Hospitals planning to implement VRI services should consult with deaf individuals in their community.  Additionally, hospitals should conduct regular outreach and education programs to introduce the system to the community.  These education programs should include the hospital’s policy and procedures on providing and using VRI services and the provision of on-site interpreters; how deaf individuals should notify hospital staff when VRI services do not result in effective communication; which staff position (staffed 24/7) is responsible for conducting and reviewing communication assessments and the provision of auxiliary aids and services, including VRI services; and how to file complaints and use the grievance system when necessary.

Conclusion

VRI is a technological tool that may be used by hospitals and other medical entities to ensure immediate communication access with deaf individuals who communicate in sign language.  It is the position of the NAD that the use of on-site interpreters should always be paramount, and when VRI is used in the absence of any available on-site interpreter, it must be used properly in terms of policy, procedure, and technology.  Failure to conform to these standards is not only a failure to ensure effective communication under federal law but also creates unnecessary risks to the medical welfare and health care of deaf individuals.
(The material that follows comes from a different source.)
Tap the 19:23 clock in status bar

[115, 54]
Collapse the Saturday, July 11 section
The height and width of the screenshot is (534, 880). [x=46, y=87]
  1. The term “deaf” is to be interpreted to include individuals who are hard of hearing, late deafened, and deaf-blind.
  2. For purposes of word economy, the term “sign language” means American Sign Language (ASL) and other means of visual communication, such as signed English systems or contact sign (a combination of ASL signs and English word order, formerly called Pidgin Sign English).
  3. A “qualified interpreter” means an interpreter who is able to interpret effectively, accurately, and impartially, both receptively and expressively, using any necessary specialized vocabulary.  See 28 C.F.R. § 35.104 and 28 C.F.R. § 36.104.
  4. In the context of a hospital setting, the term “deaf individual” includes, but is not limited to patients, family members, companions, or other individuals entitled to an equal opportunity to participate in and benefit from the services, programs, and activities of the hospital.  For more information about the scope of coverage, see the ADA and Section 504 and their implementing regulations and technical guidance.  See also the Consent Decree in Gillespie v. Dimensions Health Corporation, No. 05-73 (D. Md. July 12, 2006), available athttp://www.ada.gov/laurelco.htm.
  5. Private hospitals must consult with deaf persons to determine effective communication needs. Dep’t of Justice, Title III Technical Assistance Manual, Section III-4.3200. Public hospitals must give primary consideration to the requests of the deaf individual. 28 C.F.R. § 35.160(b)(2).